§ Work task
Each line below from the one containing "Image resolution: width=148, height=2576." through the one containing "VERBLITZ 公式サイト ＞ (74, 2507)" is to be given again exactly, and no line outside that span.

[[ Data open ]]

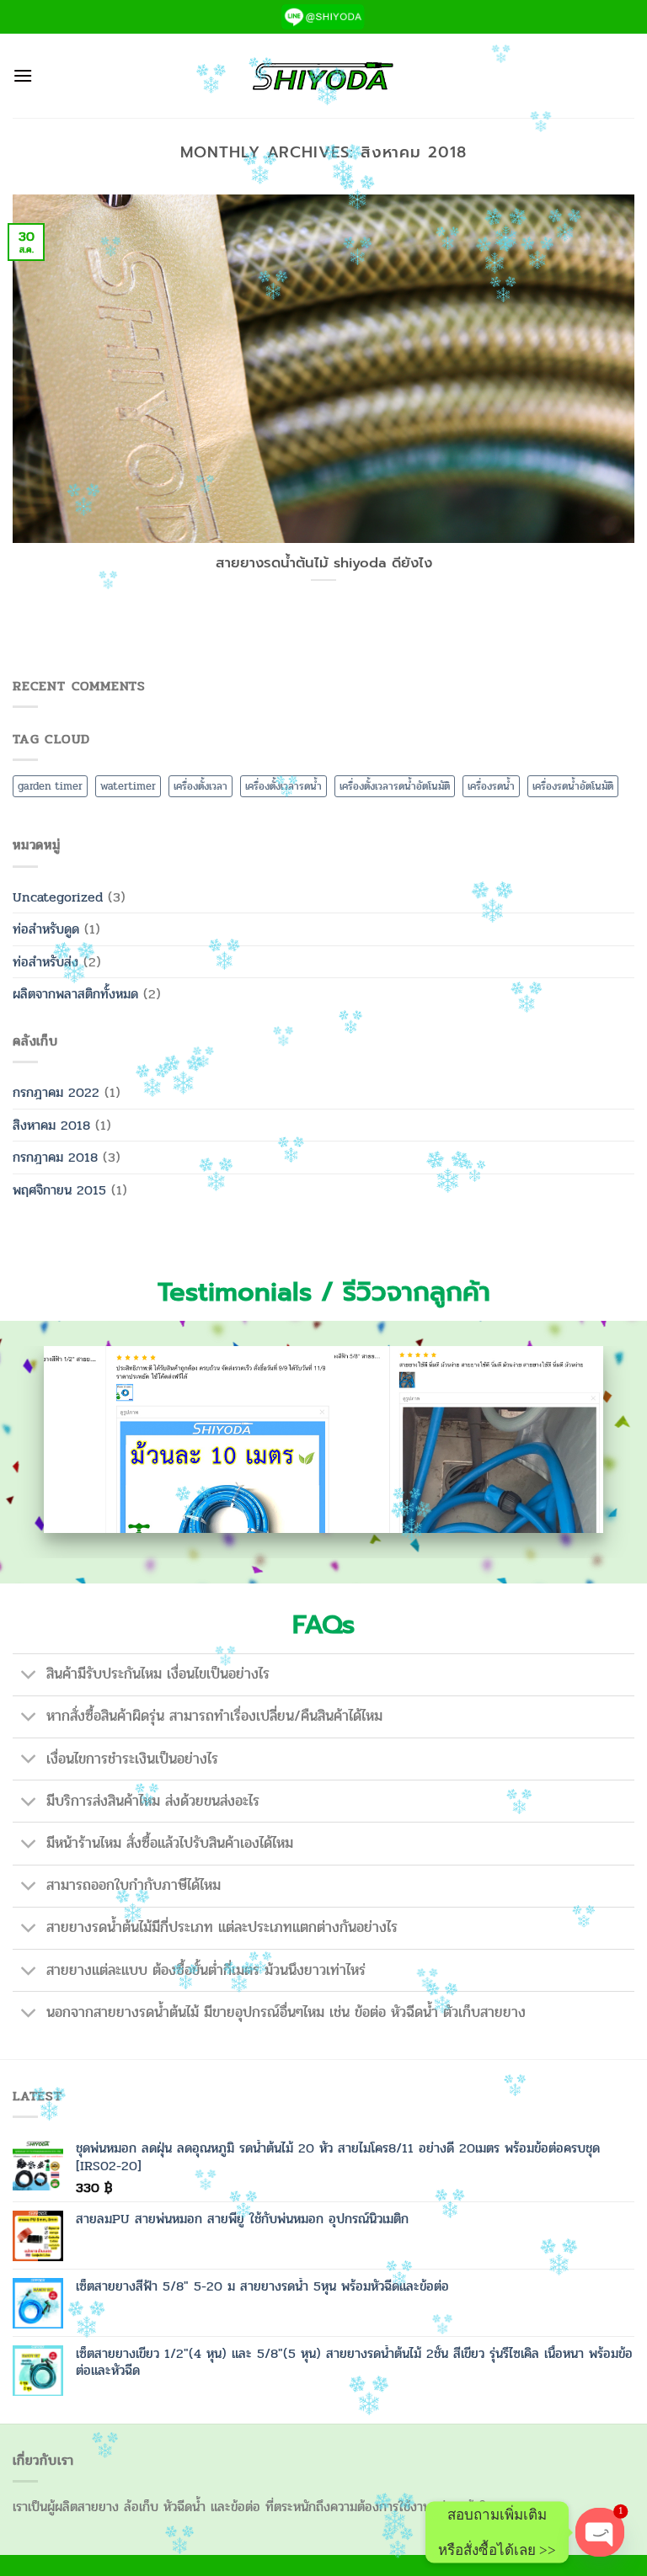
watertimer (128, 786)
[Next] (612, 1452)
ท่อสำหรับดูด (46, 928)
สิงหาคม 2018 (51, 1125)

[[ Data closed ]]
[[ Data open ]]

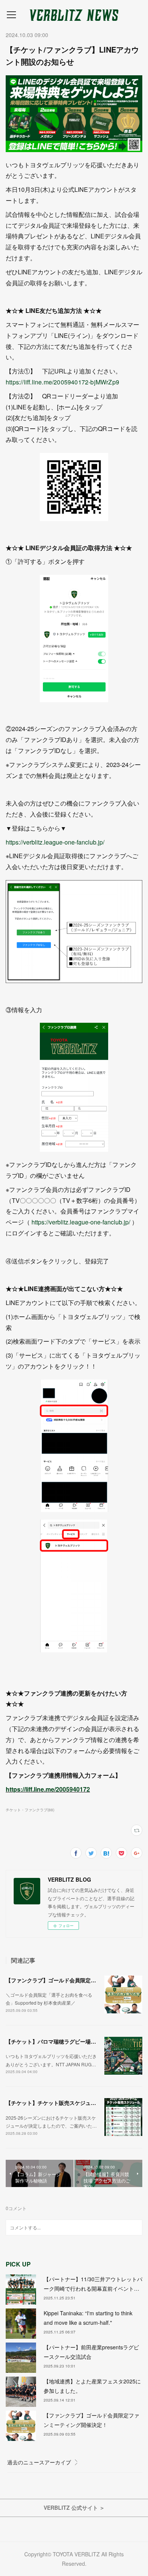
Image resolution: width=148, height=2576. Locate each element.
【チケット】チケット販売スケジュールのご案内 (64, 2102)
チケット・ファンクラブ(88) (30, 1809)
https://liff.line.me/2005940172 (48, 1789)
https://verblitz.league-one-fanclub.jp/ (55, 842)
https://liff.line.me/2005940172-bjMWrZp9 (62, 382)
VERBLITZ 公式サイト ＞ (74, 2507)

[[ Data closed ]]

§ Expected output
Image resolution: width=148, height=2576. Locate each element.
【チケット】チケット販売スケジュールのご案内 (64, 2102)
チケット・ファンクラブ(88) (30, 1809)
https://liff.line.me/2005940172 (48, 1789)
https://verblitz.league-one-fanclub.jp/ (55, 842)
https://liff.line.me/2005940172-bjMWrZp9 (62, 382)
VERBLITZ 公式サイト ＞ (74, 2507)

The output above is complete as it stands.